Anna’s memories of torturous thirst during the relentless
heat in Spain caused her to reflect that fever must feel very like, and what
could be the harm in drinking? “Then we shall declare the watch change now,”
she stated. “Since I hear no bells ringing.”

She made her way around the beds, not only dispensing
bandages and whisky-laced water, but trying to find a part of sheets or
blankets not damp, wiping a cool cloth over flushed faces, and listening to
fretful comments.

At the end, she groped her way to the stool set by the
hatch, directly under the swinging lantern. Mr. Bradshaw, lying nearby, reached
his fever-hot hand to take hers. She understood it was comfort he sought, the
unspoken comfort that could only be vouchsafed by touch.

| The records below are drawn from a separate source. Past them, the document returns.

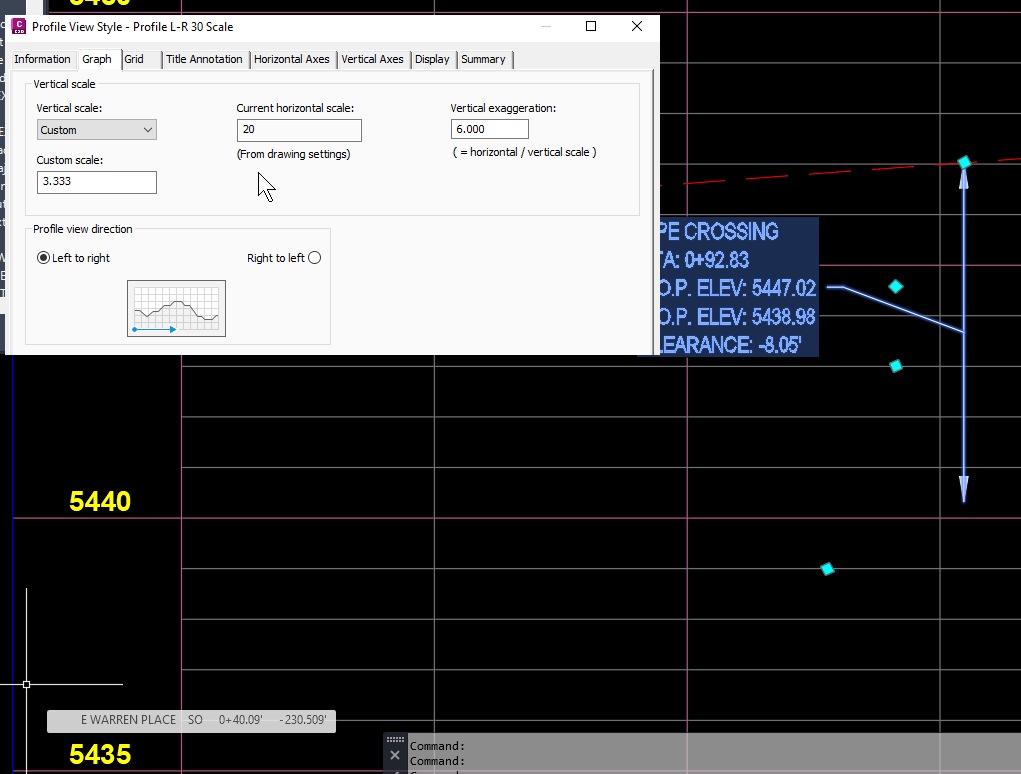This screenshot has width=1021, height=774.
Task: Open the Horizontal Axes tab
Action: click(x=292, y=59)

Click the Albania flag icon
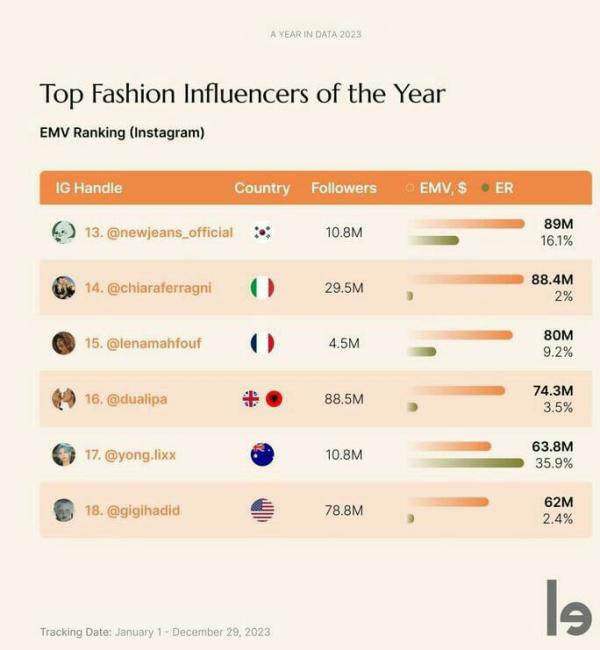(274, 399)
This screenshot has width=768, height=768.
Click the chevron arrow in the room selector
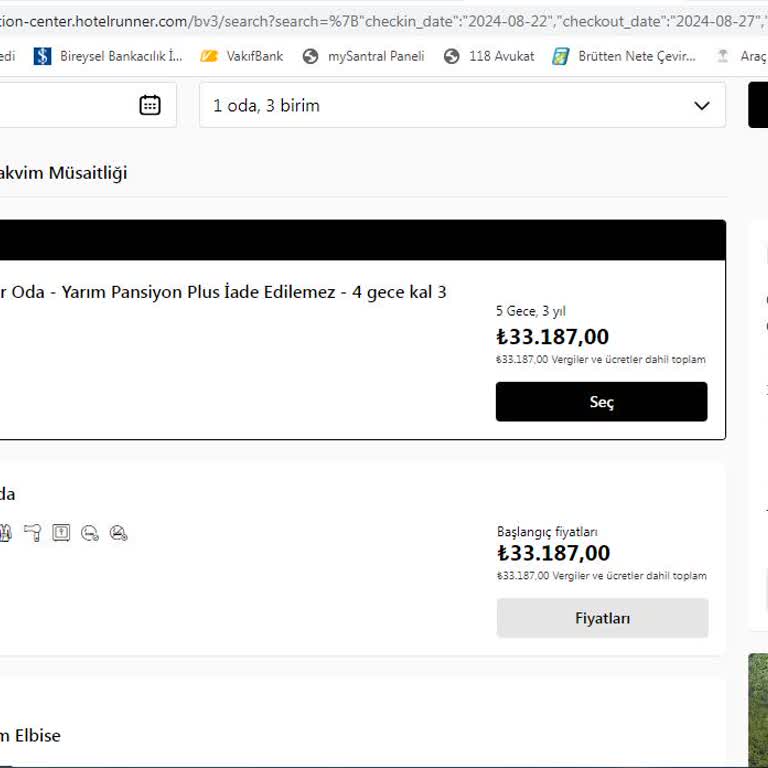pos(702,105)
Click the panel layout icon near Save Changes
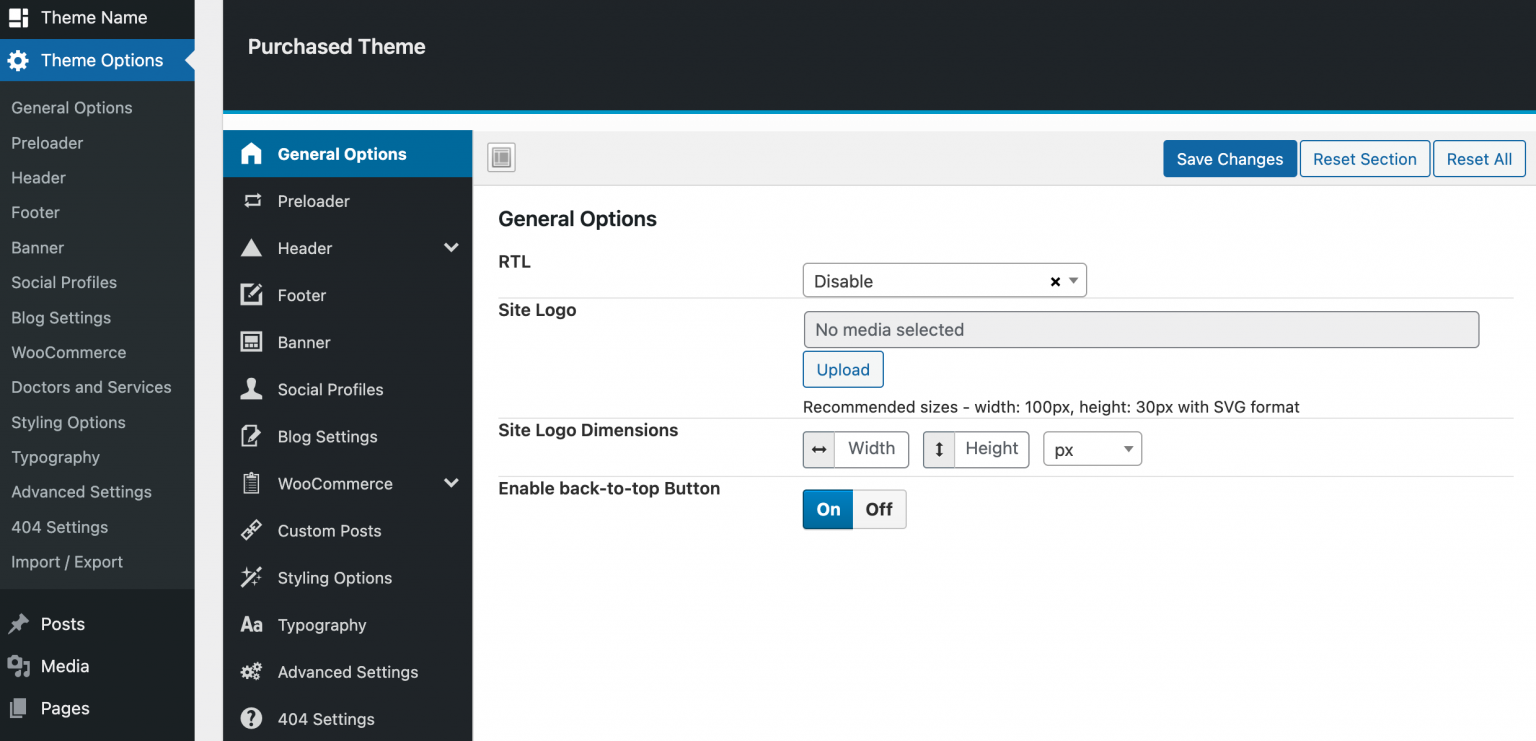The width and height of the screenshot is (1536, 741). (x=501, y=157)
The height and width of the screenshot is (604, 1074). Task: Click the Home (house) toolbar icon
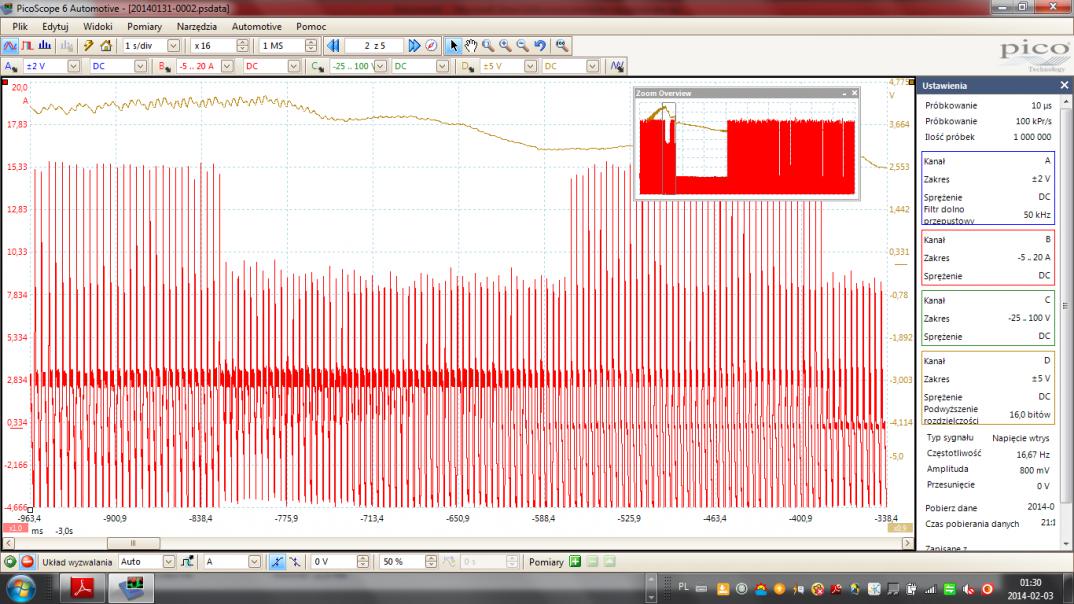(x=106, y=45)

“Would you tip us the foreign song?” he asked, seeing her
questioning gaze.

“Foreign song?” Anna repeated.

“The bird,” someone else said. “You sang it on us, in the
orlop.”

She protested, “I am very out of voice—out of practice.”

“Sing for us,” Mr. Bradshaw whispered. “We could have the
French ones again, if you haven’t a better.”

Anna had much better songs. She took a moment to hum her way
through a couple of scales, and began softly, to warm her voice further. Simple
tunes—“La marie et la mariée,” “Aucassin and Nicolette,” the lovely “Il
fantasma dell’opera,” and “Douce Dame Jolie.”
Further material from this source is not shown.